Westneat is referring to the choices available to low-performing, high-poverty schools who want to win up to $2 million a year for three years in federal grants to “transform” their school. Washington public schools that have scored in the lowest 5% of schools on their annual reading and math assessments (formerly known as the WASL exam) are eligible to apply. There are around 48 Washington schools on the lowest performing list.

So are these choices as horrible as he says?

Let’s take a look at the options. There are four available to troubled schools who want to apply for a federal grant, as outlined by the Washington Education Association (WEA), the state’s teachers union:
Turnaround model: Replace the principal and rehire no more than 50 percent of the staff, and grant the principal sufficient operational flexibility (including in staffing, calendar/time, and budgeting) to implement fully a comprehensive approach to substantially improve student outcomes.

Restart model: Convert a school or close and reopen it under a charter school operator (not allowed in WA), a charter management organization (not allowed in WA), or an education management organization that has been selected through a rigorous review process.

School closure: Close a school and enroll the students who attended that school in other schools in the district that are higher achieving.

Transformation model: Implement each of the following strategies: (1) replace the principal and take steps to increase teacher and school leader effectiveness; (2) institute comprehensive instructional reforms; (3) increase learning time and create community-oriented schools; and (4) provide operational flexibility and sustained support.
The WEA is known to use the weight of its thousands of members to push back against school reforms threatening the status quo. Case in point: last year’s basic education finance reform that proposed a new teacher evaluation system. The union fought tooth and nail for its defeat.

This year, the teachers union is on board with President Obama’s school improvement strategy. It’s also behind a bill, Senate Bill 6696, putting these methods into law in order to make Washington eligible for federal Race to the Top grants.

The WEA doesn’t give its support lightly, but the fact that a nice chunk of money is involved doesn’t hurt. According to Education Week magazine, in 2007, Washington ranked 45th nationally in education spending per student. To make matters worse, last year about $800 million in state funding was cut from Washington’s public schools. We shouldn't be surprised that school districts are willing to try new things in order to find new revenue.

But Westneat does hit on some valid concerns. Does switching out teachers and principals really improve students' grades? What does this change do to student, teacher and community morale? Is it really smart to rely only on standardized tests to judge how students are learning?

Some parents and teachers in Seattle are questioning the Seattle School District's participation in the new federal strategy. You can take a look at some of their ideas at their Seattle Education 2010 website.

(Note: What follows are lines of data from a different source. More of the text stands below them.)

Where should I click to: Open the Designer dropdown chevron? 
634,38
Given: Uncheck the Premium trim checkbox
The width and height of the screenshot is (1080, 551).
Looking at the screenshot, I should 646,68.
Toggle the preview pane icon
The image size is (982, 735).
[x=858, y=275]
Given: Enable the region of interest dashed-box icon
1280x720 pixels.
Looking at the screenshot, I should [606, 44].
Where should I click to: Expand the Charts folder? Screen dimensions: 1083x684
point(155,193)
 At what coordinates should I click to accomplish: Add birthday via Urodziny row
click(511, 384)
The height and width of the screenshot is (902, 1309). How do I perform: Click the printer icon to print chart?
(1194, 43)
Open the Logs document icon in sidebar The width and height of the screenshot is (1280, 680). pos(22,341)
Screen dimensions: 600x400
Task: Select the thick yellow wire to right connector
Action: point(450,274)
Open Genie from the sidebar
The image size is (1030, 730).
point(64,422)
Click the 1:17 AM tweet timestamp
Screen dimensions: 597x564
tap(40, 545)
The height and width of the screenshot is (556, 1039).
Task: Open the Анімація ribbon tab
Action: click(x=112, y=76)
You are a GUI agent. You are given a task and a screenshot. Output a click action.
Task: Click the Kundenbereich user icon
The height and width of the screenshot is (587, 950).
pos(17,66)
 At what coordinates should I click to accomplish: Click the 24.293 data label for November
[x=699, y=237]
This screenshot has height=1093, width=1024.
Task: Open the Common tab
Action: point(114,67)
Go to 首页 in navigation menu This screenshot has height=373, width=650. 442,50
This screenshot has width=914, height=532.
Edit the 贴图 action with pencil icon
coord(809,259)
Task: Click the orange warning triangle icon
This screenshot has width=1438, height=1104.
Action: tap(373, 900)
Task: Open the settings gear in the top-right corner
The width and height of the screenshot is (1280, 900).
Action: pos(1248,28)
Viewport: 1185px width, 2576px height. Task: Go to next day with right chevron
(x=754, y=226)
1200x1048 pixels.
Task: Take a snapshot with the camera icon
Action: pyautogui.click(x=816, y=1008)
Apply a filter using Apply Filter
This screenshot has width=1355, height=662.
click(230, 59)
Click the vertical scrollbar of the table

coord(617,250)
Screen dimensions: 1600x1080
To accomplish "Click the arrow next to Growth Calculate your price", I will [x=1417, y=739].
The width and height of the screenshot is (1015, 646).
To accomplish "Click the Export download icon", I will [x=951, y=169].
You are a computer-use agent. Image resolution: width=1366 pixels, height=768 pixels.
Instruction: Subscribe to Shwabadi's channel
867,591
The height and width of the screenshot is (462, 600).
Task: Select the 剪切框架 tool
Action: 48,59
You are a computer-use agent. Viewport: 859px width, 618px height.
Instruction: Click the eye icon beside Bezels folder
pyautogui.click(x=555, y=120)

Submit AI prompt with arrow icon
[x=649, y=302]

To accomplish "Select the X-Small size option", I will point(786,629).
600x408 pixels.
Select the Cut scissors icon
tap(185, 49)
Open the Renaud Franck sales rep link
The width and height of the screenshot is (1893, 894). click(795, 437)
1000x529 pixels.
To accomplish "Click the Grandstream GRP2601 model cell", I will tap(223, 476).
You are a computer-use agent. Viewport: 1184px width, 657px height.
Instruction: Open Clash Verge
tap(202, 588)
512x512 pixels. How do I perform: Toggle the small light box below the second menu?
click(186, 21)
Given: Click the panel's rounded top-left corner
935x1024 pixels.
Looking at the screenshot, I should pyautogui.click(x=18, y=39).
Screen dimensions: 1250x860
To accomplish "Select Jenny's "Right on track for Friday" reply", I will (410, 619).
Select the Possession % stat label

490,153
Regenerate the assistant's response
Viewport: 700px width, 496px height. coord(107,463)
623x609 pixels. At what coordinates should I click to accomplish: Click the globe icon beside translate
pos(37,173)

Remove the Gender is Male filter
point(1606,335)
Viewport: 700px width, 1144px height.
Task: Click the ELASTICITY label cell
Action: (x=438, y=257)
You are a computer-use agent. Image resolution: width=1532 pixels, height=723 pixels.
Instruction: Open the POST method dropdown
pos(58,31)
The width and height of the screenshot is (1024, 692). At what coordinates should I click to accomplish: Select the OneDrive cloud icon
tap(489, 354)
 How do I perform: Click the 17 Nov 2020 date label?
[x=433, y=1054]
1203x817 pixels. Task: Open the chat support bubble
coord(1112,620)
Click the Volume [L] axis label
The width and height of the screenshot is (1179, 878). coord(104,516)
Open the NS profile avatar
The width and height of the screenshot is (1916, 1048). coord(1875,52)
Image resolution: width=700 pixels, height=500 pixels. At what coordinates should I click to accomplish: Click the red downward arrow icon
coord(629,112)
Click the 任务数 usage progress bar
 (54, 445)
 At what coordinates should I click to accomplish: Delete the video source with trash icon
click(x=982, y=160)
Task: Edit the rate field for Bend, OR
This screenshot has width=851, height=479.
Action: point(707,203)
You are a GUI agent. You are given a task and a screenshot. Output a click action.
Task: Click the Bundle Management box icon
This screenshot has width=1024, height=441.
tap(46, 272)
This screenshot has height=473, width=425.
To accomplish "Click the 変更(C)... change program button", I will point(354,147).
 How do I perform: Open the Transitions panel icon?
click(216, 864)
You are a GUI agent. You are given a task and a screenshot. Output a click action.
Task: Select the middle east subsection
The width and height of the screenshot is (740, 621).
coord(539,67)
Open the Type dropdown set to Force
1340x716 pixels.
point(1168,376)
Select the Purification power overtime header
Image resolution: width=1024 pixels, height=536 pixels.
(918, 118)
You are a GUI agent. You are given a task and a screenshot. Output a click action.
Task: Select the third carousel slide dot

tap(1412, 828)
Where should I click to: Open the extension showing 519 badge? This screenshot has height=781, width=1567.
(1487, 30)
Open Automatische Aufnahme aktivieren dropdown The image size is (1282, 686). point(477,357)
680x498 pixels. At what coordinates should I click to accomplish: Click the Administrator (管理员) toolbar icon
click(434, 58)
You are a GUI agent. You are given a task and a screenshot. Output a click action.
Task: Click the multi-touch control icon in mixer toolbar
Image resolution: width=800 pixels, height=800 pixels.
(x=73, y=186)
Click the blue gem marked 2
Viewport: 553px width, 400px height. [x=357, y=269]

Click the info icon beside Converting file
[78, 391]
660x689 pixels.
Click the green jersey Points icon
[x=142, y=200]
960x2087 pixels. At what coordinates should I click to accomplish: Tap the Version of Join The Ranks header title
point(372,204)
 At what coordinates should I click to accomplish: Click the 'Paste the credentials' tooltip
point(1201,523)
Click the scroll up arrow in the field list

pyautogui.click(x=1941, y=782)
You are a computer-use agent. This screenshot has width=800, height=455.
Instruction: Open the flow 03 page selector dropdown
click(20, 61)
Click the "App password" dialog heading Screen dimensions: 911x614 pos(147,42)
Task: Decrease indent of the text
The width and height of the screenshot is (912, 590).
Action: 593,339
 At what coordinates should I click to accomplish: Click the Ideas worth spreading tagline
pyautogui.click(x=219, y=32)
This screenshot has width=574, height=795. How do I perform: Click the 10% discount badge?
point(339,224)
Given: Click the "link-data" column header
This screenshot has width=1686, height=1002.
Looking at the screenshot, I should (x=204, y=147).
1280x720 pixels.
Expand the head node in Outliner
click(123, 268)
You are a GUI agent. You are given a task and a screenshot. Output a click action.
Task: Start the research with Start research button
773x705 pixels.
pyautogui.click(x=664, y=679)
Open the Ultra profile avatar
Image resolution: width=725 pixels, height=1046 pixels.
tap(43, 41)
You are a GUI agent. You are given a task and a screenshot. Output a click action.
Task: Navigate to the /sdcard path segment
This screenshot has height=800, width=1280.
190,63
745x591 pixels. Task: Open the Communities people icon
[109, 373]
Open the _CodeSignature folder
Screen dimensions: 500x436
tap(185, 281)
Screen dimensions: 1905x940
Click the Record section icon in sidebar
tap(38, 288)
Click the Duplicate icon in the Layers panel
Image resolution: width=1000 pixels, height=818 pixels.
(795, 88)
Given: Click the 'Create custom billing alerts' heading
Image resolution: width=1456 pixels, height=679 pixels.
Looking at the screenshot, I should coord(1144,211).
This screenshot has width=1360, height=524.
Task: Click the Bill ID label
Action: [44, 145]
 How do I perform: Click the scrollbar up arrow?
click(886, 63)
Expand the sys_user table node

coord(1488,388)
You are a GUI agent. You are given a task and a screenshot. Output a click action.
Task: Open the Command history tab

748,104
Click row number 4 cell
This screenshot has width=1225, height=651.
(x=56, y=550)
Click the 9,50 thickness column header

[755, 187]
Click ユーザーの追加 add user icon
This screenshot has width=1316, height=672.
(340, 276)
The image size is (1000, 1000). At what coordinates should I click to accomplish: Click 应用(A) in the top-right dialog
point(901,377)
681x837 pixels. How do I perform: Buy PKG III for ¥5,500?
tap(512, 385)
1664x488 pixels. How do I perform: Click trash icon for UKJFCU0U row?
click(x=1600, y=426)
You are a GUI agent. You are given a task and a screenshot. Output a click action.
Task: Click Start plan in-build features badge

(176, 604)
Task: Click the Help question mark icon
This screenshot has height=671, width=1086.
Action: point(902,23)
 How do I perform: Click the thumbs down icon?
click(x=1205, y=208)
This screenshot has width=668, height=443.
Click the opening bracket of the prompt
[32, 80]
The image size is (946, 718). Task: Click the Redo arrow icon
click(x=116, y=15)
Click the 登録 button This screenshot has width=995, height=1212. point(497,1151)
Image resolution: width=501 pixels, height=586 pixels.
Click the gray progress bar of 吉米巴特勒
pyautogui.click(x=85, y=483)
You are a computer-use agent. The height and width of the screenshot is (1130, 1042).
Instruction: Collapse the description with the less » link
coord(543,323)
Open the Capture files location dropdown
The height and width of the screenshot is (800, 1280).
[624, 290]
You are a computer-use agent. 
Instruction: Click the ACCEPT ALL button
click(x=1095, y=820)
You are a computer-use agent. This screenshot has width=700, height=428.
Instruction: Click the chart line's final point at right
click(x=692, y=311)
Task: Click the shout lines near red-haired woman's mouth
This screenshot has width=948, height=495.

When he was head of the Chicago public school system, Secretary of Education Arne Duncan experimented with many of the same methods of school improvement that the federal Department of Education is now using. His track record is mediocre, but you can’t criticize him for not trying or caring. He implemented a slew of new programs and systems to improve high school graduation and college acceptance rates, pay teachers more and increase their training, and improve kids' reading, math and science skills.

The question is, are his methods really ready for prime time?

Danny Westneat likes what he hears from education professor and author Diane Ravich:
Stop scapegoating teachers and principals, she said. Go back to neighborhood schools so they again are a center of civic life. Stop teaching to multiple-choice tests. Put in a content-rich curriculum that includes the arts, science, history, geography, civics, foreign languages, literature and physical education. Tell parents to step up and stop blaming the system.
There are kernels of wisdom in there, but the truth is, there are no easy answers for high-poverty schools.

I hope President Obama has put his faith in the right man and his methods. Financially-stretched school districts shouldn't be used a laboratory for unproven ideas.